Modern website design has its own set of rules – from
mobile-responsive web design, to parallax pages where the background scrolls at a different speed to create a sense of the third dimension.

But good web design is inescapably linked with the technology we use to view the web, and with our collective habits when finding and viewing websites – and that has brought these old-school web design tips back into the limelight in the 2010s.

1. A thousand words to paint a picture

Slow download speeds meant the early web was largely text-based, and while all kinds of multimedia have been incorporated into web standards over the years, text still leads the way.

Well-written, detailed text is still the best way to rank highly in Google Search results, and still the fastest to load, with compatibility on all web-enabled computers and mobile devices – and it probably always will be.

2. In a .gif

It doesn’t get much more old-school than an animated gif, yet these 256-colour monstrosities have always had a place in our hearts.

After years in the shadows of certain discussion forums and social networks, animated gifs are rediscovering the limelight, particularly since their addition to Twitter as an emoticon-like way of sending a wordless reaction.

3. A game of frames

Frames were huge when they were first introduced as a way to section off parts of your page and load individual HTML files into each.
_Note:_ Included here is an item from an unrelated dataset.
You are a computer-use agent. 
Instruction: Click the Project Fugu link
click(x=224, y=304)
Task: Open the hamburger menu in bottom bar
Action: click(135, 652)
They survive in lots of different ways, including span and div tags that allow CSS to style only one section of the page, and their direct descendant, iframes, which are still used to embed multimedia content from the main social media platforms.

4. Make the logo smaller!

There is a joke among designers that clients always want their logo to be bigger – but recent trends have made a smaller logo a better idea than ever.

More sites than ever before are now viewed on tablets and even on smartphones, and that means screen ‘real estate’ is at a premium; even if only in your mobile template, a smaller logo frees up valuable pixels to use for your actual content.

5. Turn over a new leaf

And finally, love them or hate them, so-called clickbait sites have proved that a simple HTML slideshow festooned with ads can work as a monetized model for web content.

The user experience angle is more questionable, but the success of those sites show that there are still new uses for old-school web design, even alongside the most modern of responsive websites.